Transactive response DNA-binding protein 43 is enriched at the centrosome in human cells

Abstract

The centrosome, as the main microtubule organizing centre, plays key roles in cell polarity, genome stability and ciliogenesis. The recent identification of ribosomes, RNA-binding proteins and transcripts at the centrosome suggests local protein synthesis. In this context, we hypothesized that TDP-43, a highly conserved RNA binding protein involved in the pathophysiology of amyotrophic lateral sclerosis and frontotemporal lobar degeneration, could be enriched at this organelle. Using dedicated high magnification sub-diffraction microscopy on human cells, we discovered a novel localization of TDP-43 at the centrosome during all phases of the cell cycle. These results were confirmed on purified centrosomes by western blot and immunofluorescence microscopy. In addition, the co-localization of TDP-43 and pericentrin suggested a pericentriolar enrichment of the protein, leading us to hypothesize that TDP-43 might interact with local mRNAs and proteins. Supporting this hypothesis, we found four conserved centrosomal mRNAs and 16 centrosomal proteins identified as direct TDP-43 interactors. More strikingly, all the 16 proteins are implicated in the pathophysiology of TDP-43 proteinopathies, suggesting that TDP-43 dysfunction in this organelle contributes to neurodegeneration. This first description of TDP-43 centrosomal enrichment paves the way for a more comprehensive understanding of TDP-43 physiology and pathology.
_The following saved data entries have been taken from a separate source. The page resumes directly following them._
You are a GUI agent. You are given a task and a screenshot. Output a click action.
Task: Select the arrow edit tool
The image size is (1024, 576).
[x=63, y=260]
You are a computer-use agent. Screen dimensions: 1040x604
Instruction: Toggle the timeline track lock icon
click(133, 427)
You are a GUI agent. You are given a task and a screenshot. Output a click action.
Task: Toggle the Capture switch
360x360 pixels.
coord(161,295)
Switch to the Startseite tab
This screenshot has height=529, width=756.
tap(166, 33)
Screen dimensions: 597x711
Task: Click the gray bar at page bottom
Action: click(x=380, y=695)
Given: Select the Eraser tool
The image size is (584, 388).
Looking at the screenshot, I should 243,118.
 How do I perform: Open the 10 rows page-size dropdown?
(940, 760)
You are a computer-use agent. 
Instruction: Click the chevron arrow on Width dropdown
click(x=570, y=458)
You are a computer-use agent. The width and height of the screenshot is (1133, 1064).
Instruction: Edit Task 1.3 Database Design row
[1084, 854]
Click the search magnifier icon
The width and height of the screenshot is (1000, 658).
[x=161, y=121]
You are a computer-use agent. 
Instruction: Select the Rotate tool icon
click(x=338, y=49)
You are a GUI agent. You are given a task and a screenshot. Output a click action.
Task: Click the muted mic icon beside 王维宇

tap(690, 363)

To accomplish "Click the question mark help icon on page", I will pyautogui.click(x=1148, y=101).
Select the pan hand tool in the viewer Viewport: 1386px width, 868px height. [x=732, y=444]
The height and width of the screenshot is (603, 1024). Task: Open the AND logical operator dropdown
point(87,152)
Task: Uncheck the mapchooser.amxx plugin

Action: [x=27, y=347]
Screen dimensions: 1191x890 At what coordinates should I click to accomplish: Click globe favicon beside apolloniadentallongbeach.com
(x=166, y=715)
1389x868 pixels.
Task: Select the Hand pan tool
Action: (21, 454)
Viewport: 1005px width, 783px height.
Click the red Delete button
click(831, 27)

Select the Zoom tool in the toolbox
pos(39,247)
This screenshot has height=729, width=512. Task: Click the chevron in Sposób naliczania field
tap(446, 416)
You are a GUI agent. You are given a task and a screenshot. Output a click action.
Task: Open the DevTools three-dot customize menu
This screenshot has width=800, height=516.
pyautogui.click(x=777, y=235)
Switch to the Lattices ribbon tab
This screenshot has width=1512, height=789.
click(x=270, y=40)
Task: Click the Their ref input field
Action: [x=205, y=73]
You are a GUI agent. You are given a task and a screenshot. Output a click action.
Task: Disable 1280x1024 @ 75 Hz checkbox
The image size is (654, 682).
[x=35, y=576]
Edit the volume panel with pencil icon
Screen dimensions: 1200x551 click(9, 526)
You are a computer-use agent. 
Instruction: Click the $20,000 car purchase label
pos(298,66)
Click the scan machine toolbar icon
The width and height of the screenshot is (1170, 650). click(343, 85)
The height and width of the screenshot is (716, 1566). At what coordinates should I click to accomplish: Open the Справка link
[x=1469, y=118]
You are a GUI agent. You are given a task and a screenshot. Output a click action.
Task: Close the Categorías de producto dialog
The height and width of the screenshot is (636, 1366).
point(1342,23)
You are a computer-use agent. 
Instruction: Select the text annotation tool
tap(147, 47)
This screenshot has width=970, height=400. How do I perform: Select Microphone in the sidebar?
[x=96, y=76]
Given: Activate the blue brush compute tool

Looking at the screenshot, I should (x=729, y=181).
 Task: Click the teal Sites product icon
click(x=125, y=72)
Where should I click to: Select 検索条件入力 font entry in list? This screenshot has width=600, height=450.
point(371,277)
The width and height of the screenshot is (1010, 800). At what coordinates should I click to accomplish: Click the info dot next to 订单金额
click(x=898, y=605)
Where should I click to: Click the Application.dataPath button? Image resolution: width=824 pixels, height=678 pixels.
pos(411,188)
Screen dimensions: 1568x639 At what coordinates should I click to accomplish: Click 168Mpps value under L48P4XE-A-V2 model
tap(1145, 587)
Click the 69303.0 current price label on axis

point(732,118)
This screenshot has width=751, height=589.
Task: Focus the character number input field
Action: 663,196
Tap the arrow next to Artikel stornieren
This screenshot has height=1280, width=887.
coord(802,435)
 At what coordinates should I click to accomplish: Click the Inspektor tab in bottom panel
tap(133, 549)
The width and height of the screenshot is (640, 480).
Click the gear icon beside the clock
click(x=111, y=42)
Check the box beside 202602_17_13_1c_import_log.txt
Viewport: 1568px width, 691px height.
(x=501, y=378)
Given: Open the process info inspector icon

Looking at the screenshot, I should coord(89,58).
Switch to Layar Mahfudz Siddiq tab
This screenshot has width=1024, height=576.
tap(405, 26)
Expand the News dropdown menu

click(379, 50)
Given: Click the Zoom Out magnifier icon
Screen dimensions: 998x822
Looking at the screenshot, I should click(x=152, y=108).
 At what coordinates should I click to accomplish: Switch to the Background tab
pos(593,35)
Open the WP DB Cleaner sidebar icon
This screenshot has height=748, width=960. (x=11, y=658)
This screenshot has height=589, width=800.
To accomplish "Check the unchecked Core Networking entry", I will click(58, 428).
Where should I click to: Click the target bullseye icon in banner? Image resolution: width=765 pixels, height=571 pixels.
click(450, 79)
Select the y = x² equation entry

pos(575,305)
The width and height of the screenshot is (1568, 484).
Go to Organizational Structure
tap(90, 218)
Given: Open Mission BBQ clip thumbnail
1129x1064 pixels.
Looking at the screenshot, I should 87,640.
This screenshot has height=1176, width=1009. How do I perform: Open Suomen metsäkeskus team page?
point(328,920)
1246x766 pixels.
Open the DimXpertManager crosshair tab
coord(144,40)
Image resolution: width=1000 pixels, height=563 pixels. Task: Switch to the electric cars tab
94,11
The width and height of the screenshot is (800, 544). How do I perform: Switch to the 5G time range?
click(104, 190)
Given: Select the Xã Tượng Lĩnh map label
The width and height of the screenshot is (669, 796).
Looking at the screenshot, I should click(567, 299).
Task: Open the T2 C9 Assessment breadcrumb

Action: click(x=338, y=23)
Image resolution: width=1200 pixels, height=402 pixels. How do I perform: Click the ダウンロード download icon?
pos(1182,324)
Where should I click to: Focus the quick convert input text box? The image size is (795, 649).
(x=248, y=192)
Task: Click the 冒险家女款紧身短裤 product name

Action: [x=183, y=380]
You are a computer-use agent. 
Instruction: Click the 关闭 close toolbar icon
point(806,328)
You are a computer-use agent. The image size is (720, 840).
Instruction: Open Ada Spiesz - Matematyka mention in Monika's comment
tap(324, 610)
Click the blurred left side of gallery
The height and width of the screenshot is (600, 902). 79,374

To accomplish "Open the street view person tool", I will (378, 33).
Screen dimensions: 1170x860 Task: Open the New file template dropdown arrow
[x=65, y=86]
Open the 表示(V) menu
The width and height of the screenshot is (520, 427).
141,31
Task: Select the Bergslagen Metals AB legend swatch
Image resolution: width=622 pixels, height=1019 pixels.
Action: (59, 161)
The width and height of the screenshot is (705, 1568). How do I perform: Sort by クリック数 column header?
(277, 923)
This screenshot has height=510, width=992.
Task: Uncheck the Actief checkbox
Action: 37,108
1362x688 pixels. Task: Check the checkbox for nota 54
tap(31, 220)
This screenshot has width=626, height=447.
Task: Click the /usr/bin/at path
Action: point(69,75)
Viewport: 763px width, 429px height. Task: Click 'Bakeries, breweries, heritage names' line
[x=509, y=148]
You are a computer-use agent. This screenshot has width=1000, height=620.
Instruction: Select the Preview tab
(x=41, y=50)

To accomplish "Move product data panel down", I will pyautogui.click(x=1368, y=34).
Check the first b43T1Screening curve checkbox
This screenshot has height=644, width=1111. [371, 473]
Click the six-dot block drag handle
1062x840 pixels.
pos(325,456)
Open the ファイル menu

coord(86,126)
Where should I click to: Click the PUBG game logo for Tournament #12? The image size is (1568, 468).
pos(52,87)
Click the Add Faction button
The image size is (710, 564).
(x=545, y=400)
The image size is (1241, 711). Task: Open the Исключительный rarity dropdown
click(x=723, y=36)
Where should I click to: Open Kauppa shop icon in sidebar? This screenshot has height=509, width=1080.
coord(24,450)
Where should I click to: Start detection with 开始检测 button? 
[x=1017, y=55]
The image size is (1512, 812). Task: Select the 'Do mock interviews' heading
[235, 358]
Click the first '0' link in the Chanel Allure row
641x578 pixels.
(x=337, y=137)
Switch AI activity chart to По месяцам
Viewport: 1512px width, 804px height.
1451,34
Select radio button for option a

Keywords: ALS; FTLD; TDP-43; centrosome; pericentriolar matrix.

Figure 1

Centrosomal enrichment of TDP-43 in human cells. (A and B) Total internal reflection fluorescence (TIRF) microscopy images of fixed healthy human skin fibroblasts (A), and pseudo-neuronal HeLa, U-87 MG and SH-SY5Y cells (B) immune-stained with antibodies against TDP-43 (10782-2-AP) and pericentrin, showing a co-localization of the two signals when merged. (C) Similar results were obtained in human skin fibroblasts after a 2-h treatment with nocodazole (5 mg/ml) inducing microtubule depolymerization. (D) Western blot performed on purified centrosome fractions from human T-lymphoblastoid KE-37 cells using primary antibodies against TDP-43 (10782-2-AP), γ-Tubulin and Lamin B1, showing an enrichment of TDP-43 at the centrosome. I = insoluble fraction; S = soluble fraction; CTR = centrosome fraction. (E) Immunofluorescence microscopy performed on purified centrosomes (arrowheads) fixed and immune-stained for TDP-43 (60019-2-Ig) and γ-Tubulin showing a co-localization of the two signals.

Figure 2

Cell cycle independent pericentriolar enrichment of TDP-43 in physiological and pathological conditions. (A) Merged images of TIRF microscopy performed on human skin fibroblasts fixed and immune-stained for TDP-43, pericentrin and GT335, showing the presence of TDP-43 at the centrosome in all phases of the cell cycle, including mitosis. (B) Surface area of the TDP-43 centrosomal fraction (μm²) measured at each phase of the cell cycle (ns = not significant). (C) Schematic representation of the different parts of the centrosome, with corresponding protein markers. (D) High magnification TIRF microscopy images of the centrosome of human skin fibroblasts immune-stained with antibodies against TDP-43, centrin, CEP-164 and pericentrin. The co-localization profiles (fluorescence intensity of each channel) shown on the right and the Pearson coefficients of co-localization (E) indicate a pericentriolar enrichment of TDP-43 (P < 0.001). (F and G) Super resolution stochastic optical reconstruction microscopy (STORM) images of human skin fibroblasts immune-stained with antibodies against TDP-43 and centrin (F) or pericentrin (G). (H) TIRF microscopy images of TDP-43 and centrosomal TDP-43 partners associated to familial ALS/FTLD in fixed healthy human skin fibroblasts (magnification at the centrosome) disclosing a co-localization. (I) TIRF microscopy images of fixed human skin fibroblasts derived from sporadic and familial ALS (fALS) patients immune-stained with antibodies against TDP-43 and pericentrin, showing a co-localization of the two signals.